Around $1.9 Billion, give or take a couple million, depending how many shares they issue and the share price at that time.
From the 8-k:
In exchange for the interest in Citrus Corp., SUG will receive approximately $2.0 billion, consisting of $1.895 billion in cash and $105 million of the Partnership's common units, with the value of such common units based on the volume-weighted average trading price for the ten consecutive trading days ending immediately prior to the date that is three trading days prior to the closing date of the Citrus Dropdown.
With the lowered rating from Fitch, it will cost them more than it would have if they had gotten SUG for the previous price, before Williams interim bid.
Debt assumed would technically mean ETP's share of the debt of Citrus Corp. But when only 50% of that corp is owned by EPT, that debt doesn't every come onto the books of EPT. Citrus's debt, even in LLC or other partnership form, would not be consolidated onto EPT's books. I think 80% ownership is the threshold.
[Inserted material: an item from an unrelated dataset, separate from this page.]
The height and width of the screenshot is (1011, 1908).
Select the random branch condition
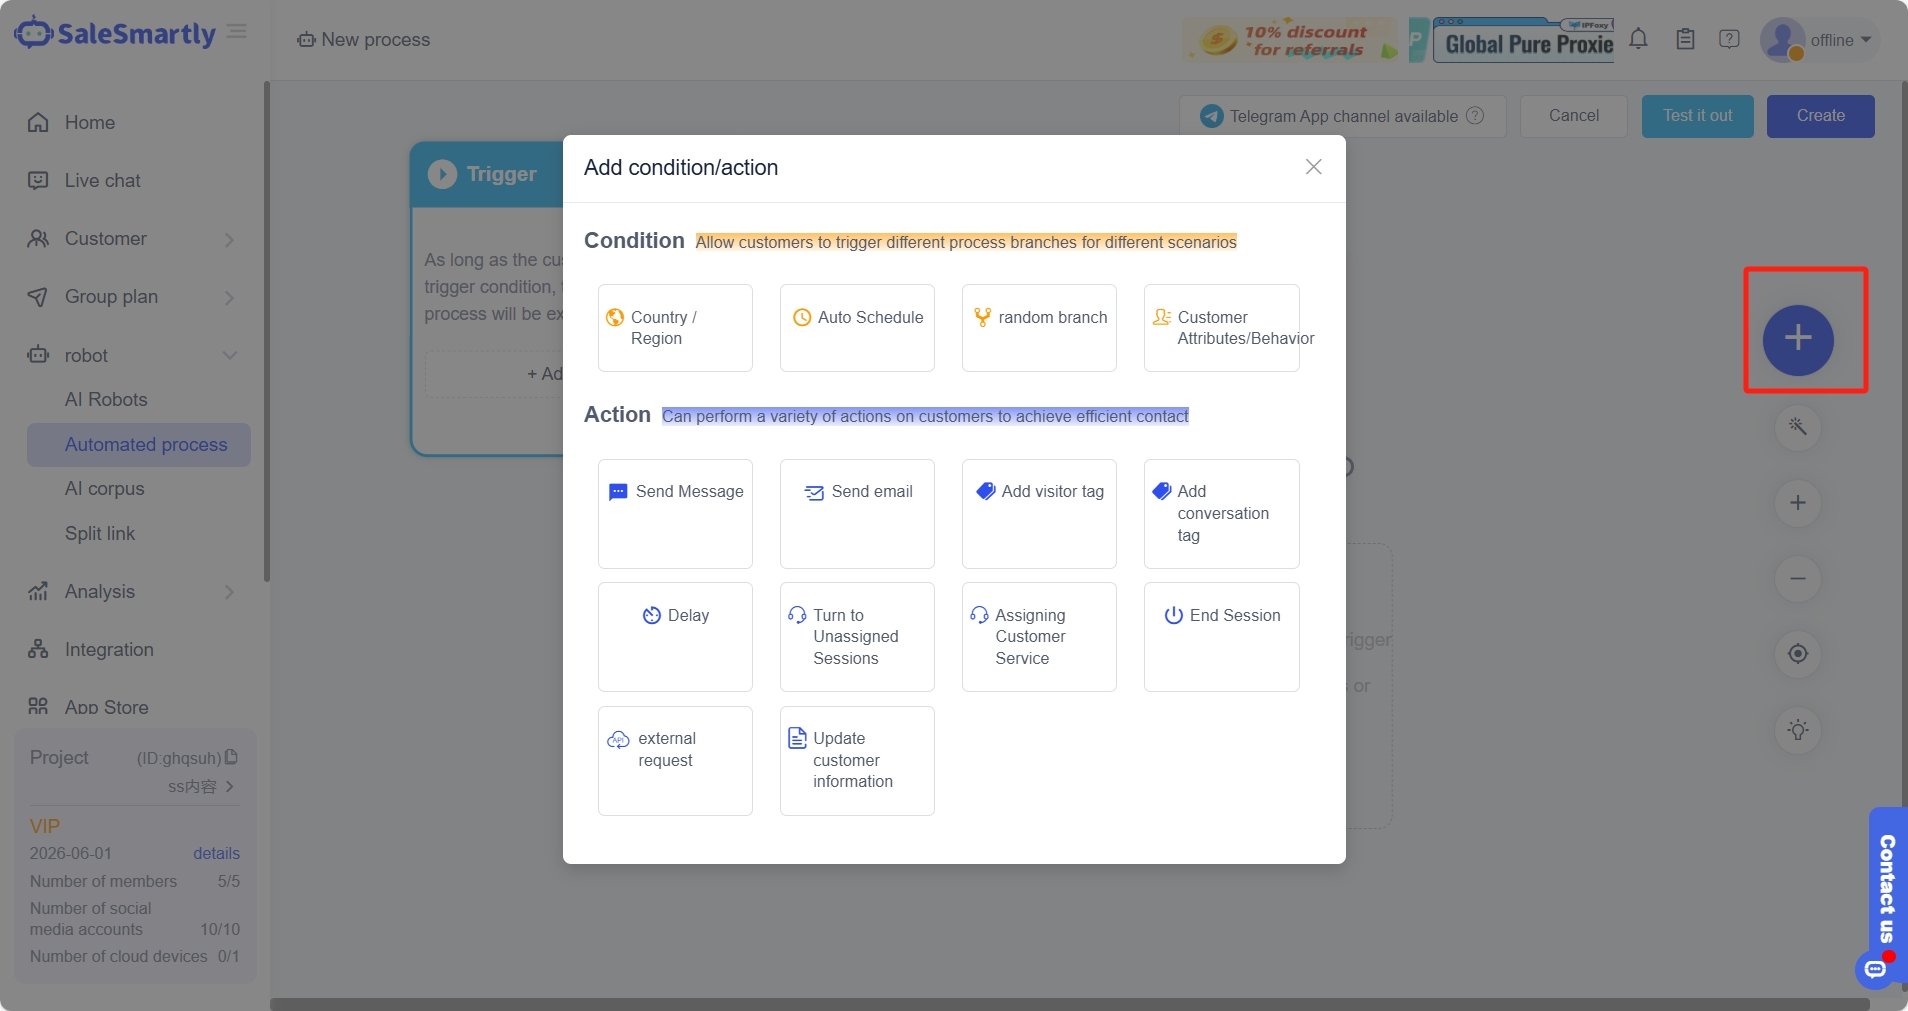(1038, 327)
What you were probably asking is how much new debt would EPT issue to finance the $2 billion acquisition of the 50% interest in Citrus. We don't know for sure. The 8-k doesn't discuss how EPT would raise the $1.895B of cash. They could do it 50-50 debt and equity. Wouldn't that be most prudent? Because SUIG would lnly take $105 million of EPT units doesn't mean that EPT will only issue $105 million in new equity.